How does your faith play into your work?

I got down on my knees and prayed, “Lord, can I make a living with my writing?” I felt at peace, and over the years, God turned an avocation into a vocation. I went from writing Sunday school take-home papers to publishing over thirty books. I got a job at Biola University, where I directed the Writers Institute and put on writers’ conferences. That led to my speaking at over 150 conferences in the U.S. and in eight foreign countries. I also taught adjunct at four Christian colleges and was editor of two Christian magazines. God truly provided.

Let’s talk about your new book, Breaking Invisible Chains (New Hope Publishing, August 2013), coauthored with Jeenie Gordon and Karen Kosman. Please tell us about it.

Back cover copy:

With an appendix vast in resources, Breaking Invisible Chains: The Way to Freedom from Domestic Abuse is written specifically for women by women who are survivors of abuse. Through honest, personal and encouraging stories, these women help readers identify if they are in an abusive relationship. A professional therapist includes insight into specific abuse situations and offers realistic advice on how to handle ongoing dynamics after a relationship ends.

What is the significance of the title? What was the catalyst for the project?

For more than one million women in the United States, abuse is a way of life. Our desire is that they break those “invisible chains” and find their way to freedom from emotional, verbal, and physical abuse.

We had written a book on verbal abuse, Wounded by Words. New Hope Publishers wanted to take it a step further. They asked us to write a book that would become a manual for shelters, police departments, and counseling centers for women to find their way safely out of abusive situations.

What process did you and your co-writers use for working together?

Karen and I gathered stories and wrote our own. We found information on abuse and relevant Scripture. Jeenie, as a marriage and family therapist, made comments after each of the stories and offered advice for those who might be in similar situations. I interviewed a detective and added “Detective Tom’s Tips” throughout the book. A woman who is in charge of a large domestic violence program created a very useful appendix for those seeking to remove themselves safely from abusive situations. It is our prayer that women will be encouraged and empowered by the stories and advice in this book.

A few fun questions…

When the words aren’t flowing—or when you want to celebrate if they are—what is your favorite comfort food and why?

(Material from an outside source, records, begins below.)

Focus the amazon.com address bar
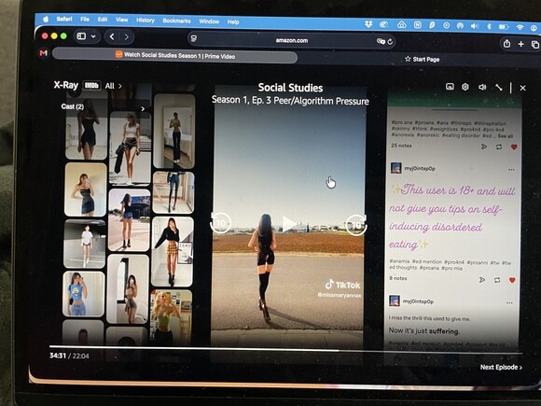Viewport: 541px width, 406px height. tap(292, 40)
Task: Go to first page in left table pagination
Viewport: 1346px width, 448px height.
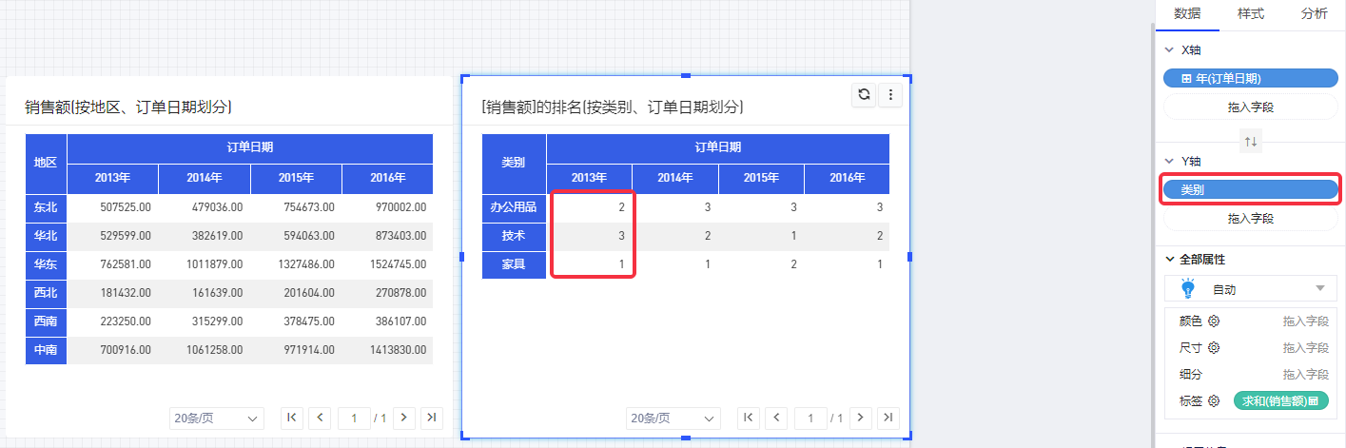Action: click(x=292, y=418)

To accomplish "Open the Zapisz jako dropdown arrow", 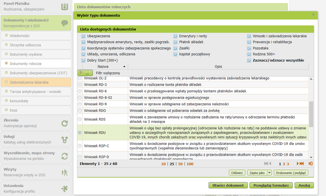I will pyautogui.click(x=269, y=173).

Chocolate Candy! I guess I’m a chocoholic, and I allow myself one Dove chocolate or any other brand after lunch and dinner. Of course if I’m discouraged or celebrating, it may call for two pieces of candy.

This website features musicians as well as writers. Do you have musical, as well as literary, talent?

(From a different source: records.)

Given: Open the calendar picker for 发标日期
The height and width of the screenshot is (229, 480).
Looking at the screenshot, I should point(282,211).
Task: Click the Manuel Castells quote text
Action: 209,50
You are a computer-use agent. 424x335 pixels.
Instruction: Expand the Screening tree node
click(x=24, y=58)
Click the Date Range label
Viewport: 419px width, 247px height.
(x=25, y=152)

My husband has a wonderful voice, and my oldest son plays the cello, but alas, this is not one of my gifts.

If you were a song, what kind of song would you be?

A praise hymn.

In the story that is your life, are you the strong, female lead; the girl next door; the mysterious woman behind dark glasses; the super heroine; or the little girl trying to walk in high heels?

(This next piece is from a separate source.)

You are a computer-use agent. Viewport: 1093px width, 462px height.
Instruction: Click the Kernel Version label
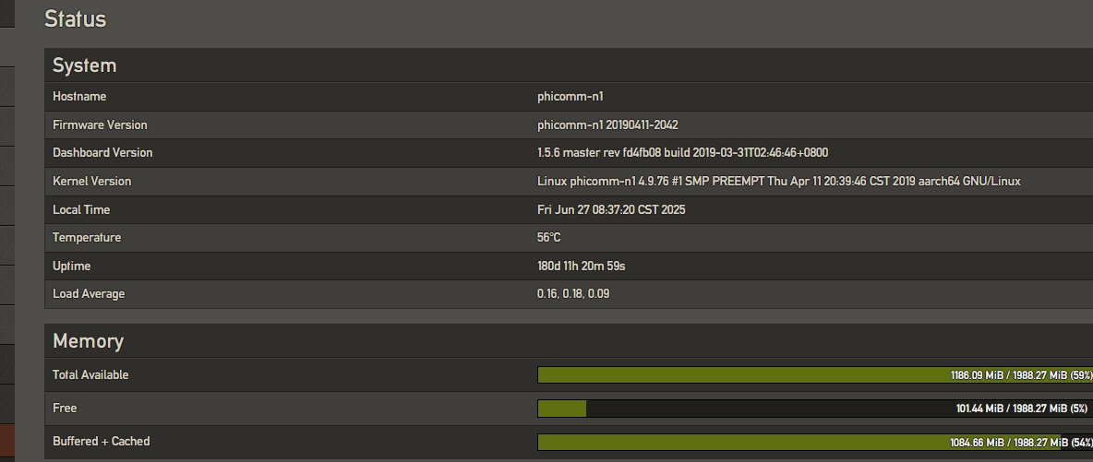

I would say I have become the strong, female lead. If I wouldn’t have walked the difficult path I was given, I would never have developed the writing and speaking ministry that I have. God took a difficult divorce, strengthened me through adversity, taught me how to make a living, and gifted me with a wonderful second chance at happiness with my special husband, Dick.

I’m a dog lover. Please tell us about your pets, if any, or your favorite pet as a child.

My favorite pet was a dog named Kavic that Dick and I were blessed with for fourteen years. We thought he was a mutt, but he was 90-pound Tibetan mastiff. He thought he was a person. He sat by my feet as if to encourage me while I wrote. But at six o’clock every day, he put his head on the keyboard and looked at me with big brown eyes, which said, “Feed me.” I learned that he was very persistent, so no matter how engrossed I was in my writing, I would lay down my laptop and feed Kavic. He passed away several years ago, and we still miss him, but we are traveling so much a new dog is not practical, so we are content with our memories.

Thank you, Susan! It’s a pleasure to have you as a guest at DivineDetour.